Widespread use of locums at Jersey's hospital ‘a red risk’ for care

(37143163)

THE continued widespread use of locum consultants at the Hospital remains a “red” risk, threatening the continuity of care, members of a health board have been told.

At the Health Advisory Board’s December meeting yesterday, members of the board expressed concerns that while locum staff were well-qualified and provided good care, significant progress needed to be made in the recruitment of permanent staff.

The Health Department has been reviewed by the Royal College of Physicians, leading to a series of recommendations which were analysed at the meeting.

In a report presented by Adrian Noon, chief of service medicine, it was stated that “virtually all our ward-based care is provided by locum consultants, who, although they are providing an excellent service, are not invested in the long-term future of the care group and can leave at short notice, causing disruption to rotas and patient care.

“This has been well documented across internal and external reviews and the need to recruit substantively to allow for consultant care to be resilient.”

The report classed the use of locums as having a “high” red risk level.
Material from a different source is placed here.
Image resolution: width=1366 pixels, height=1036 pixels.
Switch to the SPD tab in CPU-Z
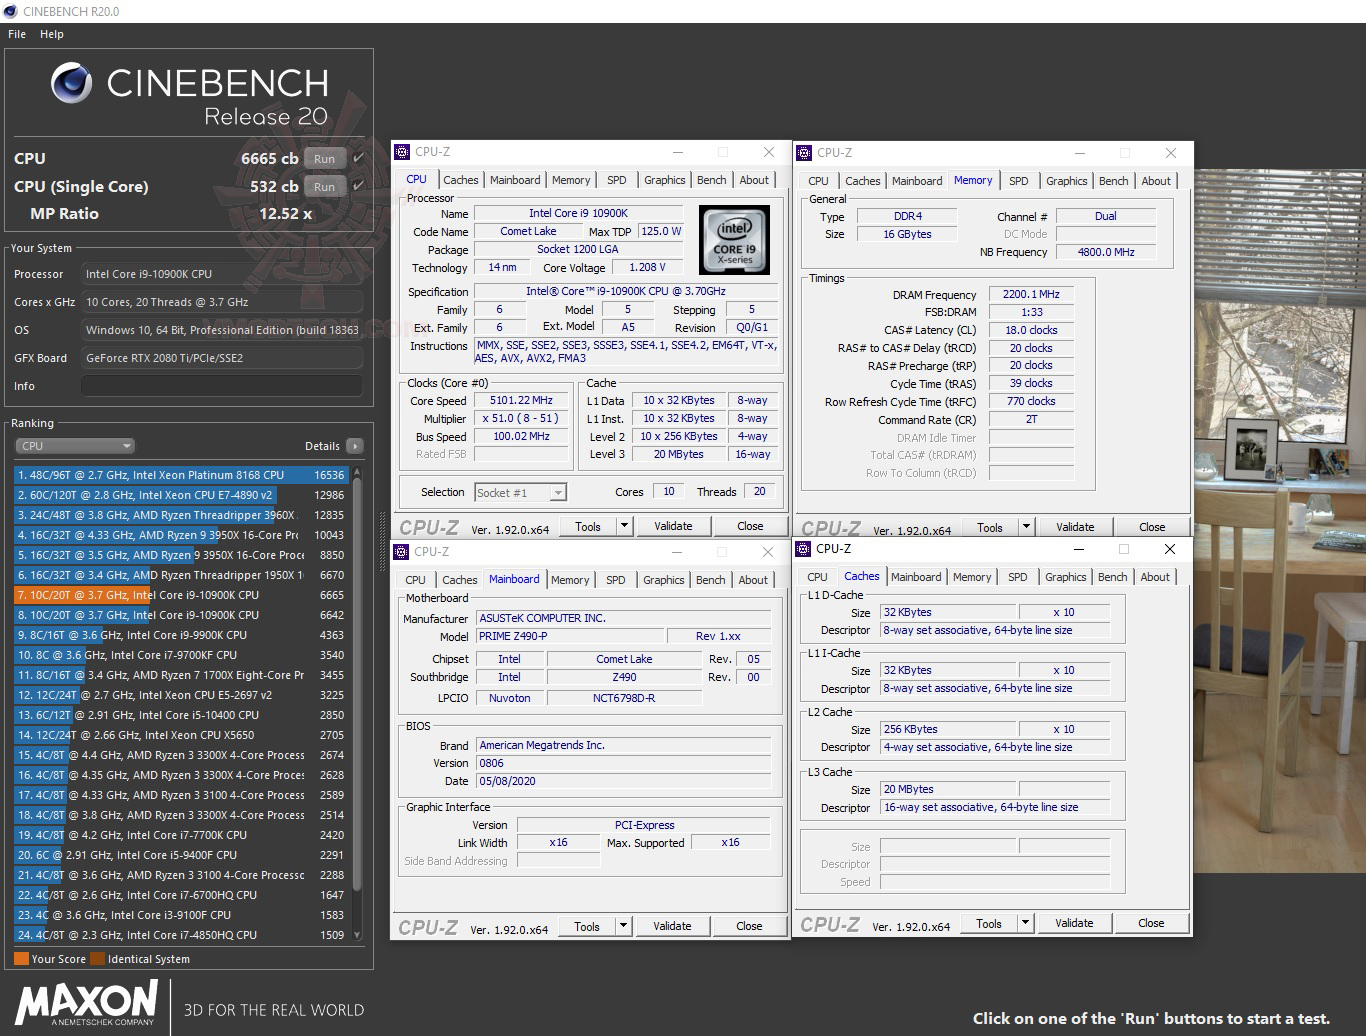(617, 179)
Board chair Professor Hugo Mascie-Taylor said that consistently good care would not be provided unless permanent members of staff were in place.

While recognising that it would not be possible to recruit new consultants quickly, Prof Mascie-Taylor asked that the board be provided with a clear picture of the extent of the problem in time for its meeting on 25 January.

Julie Garbutt, chief officer at Health until 2018 and newly appointed as a non-executive director of the board, said the issue arose because there were far more specialist consultants, rather than generalists who could cover a wider range of areas.

“There’s been an inability to find a sustainable business model and we won’t be able to respond unless we change the model,” she said. “It will be expensive [to achieve that change], but it would be a major and necessary investment.”

Professor Simon Mackenzie, medical lead for the change team, said that a move back towards more general care would require “quite a major cultural change” that would not be welcomed by everyone in the organisation.

A total of 26 recommendations were made, with eight of these listed as having achieved significant progress and four having been completed.

The report presented to the board concluded: “If the service is not improved, then clinical risk will remain. Failure to address this would leave [Health] vulnerable to reputational and financial risk in the event of proven harm to a patient.”